Washington Post

Outlook

Menacing Language . . .

By Arthur Waldron

Sunday, February 27, 2000; Page B07

Chinese take the maxim "every decade a great change" as a guide to the vagaries of their political system. Events of the past week suggest the West should perhaps do so as well, bearing in mind that the changes can be for good as well as ill.

Why did China decline Japan's invitation to join the G8 meeting? Why did China let World Trade Organization accession talks with the Europeans break down? Why did the Chinese release their menacing new document threatening military force against Taiwan--particularly just hours after Strobe Talbott and his colleagues left China?

The signs are that Jiang Zemin is having domestic political troubles and that the new hard line against the West is part of his survival strategy.

Faltering economic growth over the past year has swelled a rising tide of protest by farmers and industrial workers and has also driven a steadily increasing crackdown on all forms of dissent, including democratic activists (even as they scrupulously follow prescribed procedures in seeking recognition), the harmless followers of the Falun Gong movement, Roman Catholics, as well as Protestants and Tibetan Buddhists--and now the Internet and international business interests involved in it.

Politically, however, the big issue, and the one that explains last week's warning about Taiwan, has to do with power: Who will rule?

"Jiang wants to be huangdi"--emperor--is how one longtime PRC insider puts it. But emperors rule for life, and Jiang forswore that ambition a few years ago, when all the other members of his generation in power stepped down--on the condition that Jiang would step down as well when his current term expired.

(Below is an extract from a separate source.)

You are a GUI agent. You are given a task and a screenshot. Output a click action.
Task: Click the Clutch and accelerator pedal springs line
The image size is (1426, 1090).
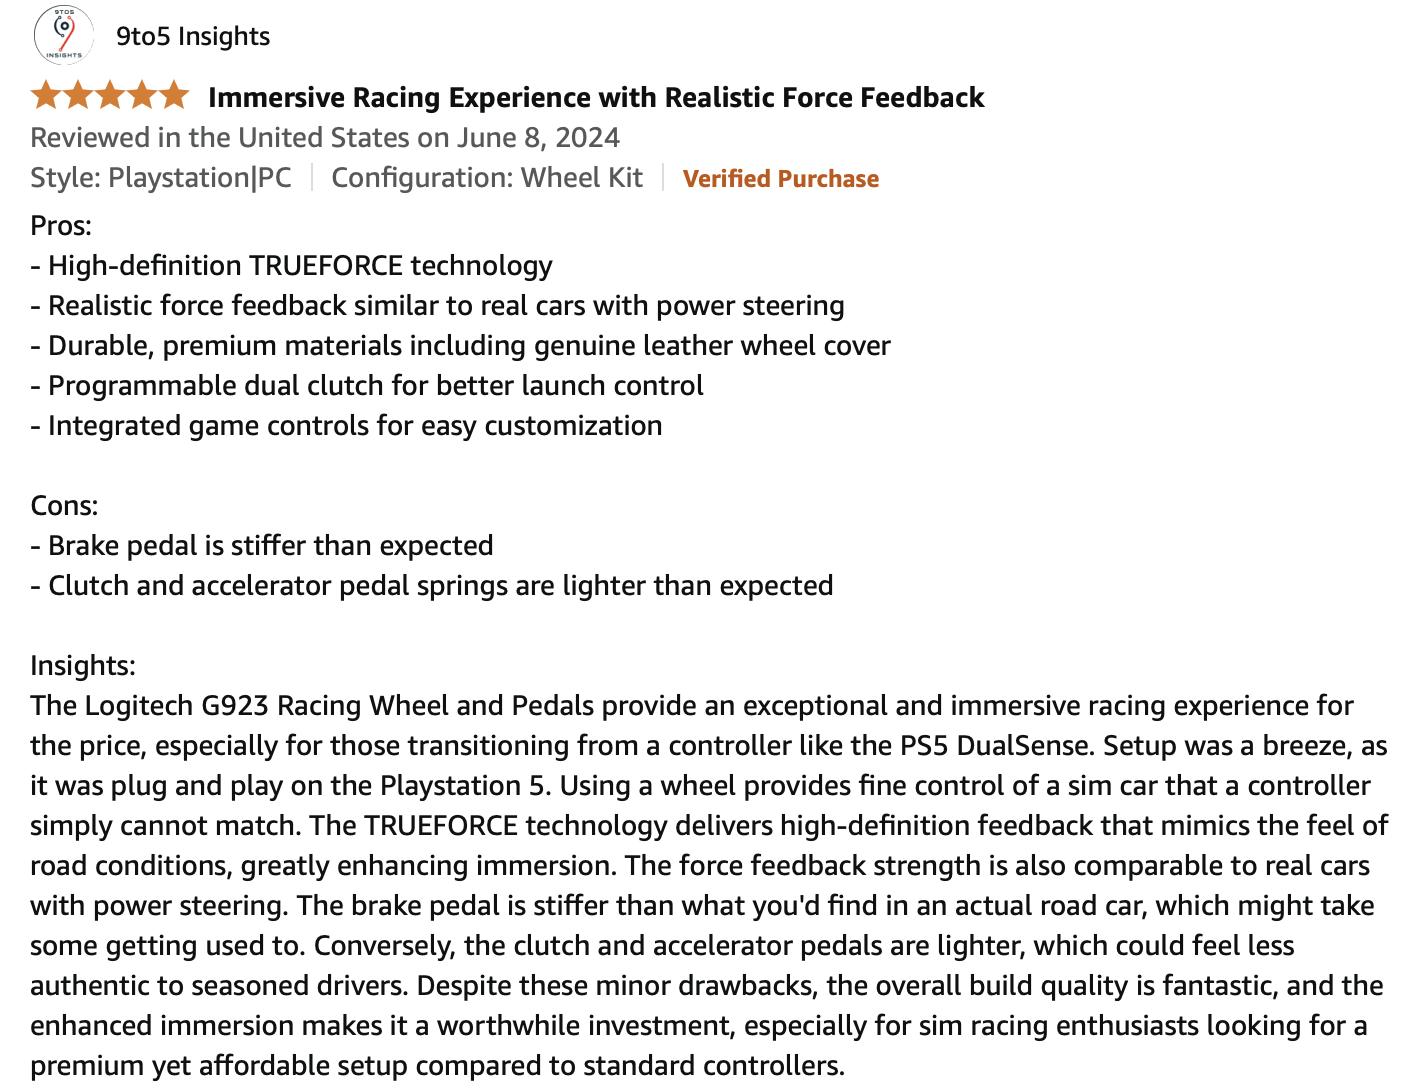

Now a "spontaneous" movement has reportedly begun to keep him in power--and that has alarmed many Chinese, including "retired" elders.

The problems for Chinese foreign relations arise from the stance that Jiang must now adopt internally against this potential check to his ambitions. He cannot present himself as a reformer, so he is evidently rallying the military, consolidating his party ties and wrapping himself in the flag.

What can the rest of the world do? The error is to imagine that somehow we have caused or contributed to the crisis, an error to which the Clinton administration seems particularly prone.

For instance, in the case of Taiwan--where Jiang dearly hopes for more concessions--the Clinton administration has regularly confused effect with cause, imagining that American or Taiwanese actions were somehow "provoking" Beijing, when in fact China was raising the stakes for its own reasons.

This has led to a counterproductive policy that has exacerbated the military tension it was designed to reduce. When China fired missiles near Taiwan during the island's last presidential election, the American response--after sending the carriers--was to make concessions, asserting a "one China" policy and imposing the current de facto moratorium on major arms sales to Taiwan.

American movement on the issues--and the fact that the movement came in response to Chinese military threats--emboldened Beijing and led it to expect that further threats will lead to yet more movement in its direction.

Beyond understanding this much, however, we can do little more in preparation for the possible storm other than to ensure that our own policies in Asia are hedged, even as we maintain communications with China and keep strong alliances with states whose values we share, whose politics are democratic and whose economies are free.

The prospects are not all grim. If Jiang stakes out such a hard line as his power position, then his opponents may go for the opposite: domestic reform and liberalization, constructive relations with the West and conciliation with Taiwan. Strong constituencies exist in China and in the Communist Party for such policies.

Abrupt change is characteristic of the Chinese system. Although a storm may be brewing, it could--eventually--bring better weather.

The writer is a professor of international relations at the University of Pennsylvania and director of Asian studies at the American Enterprise Institute.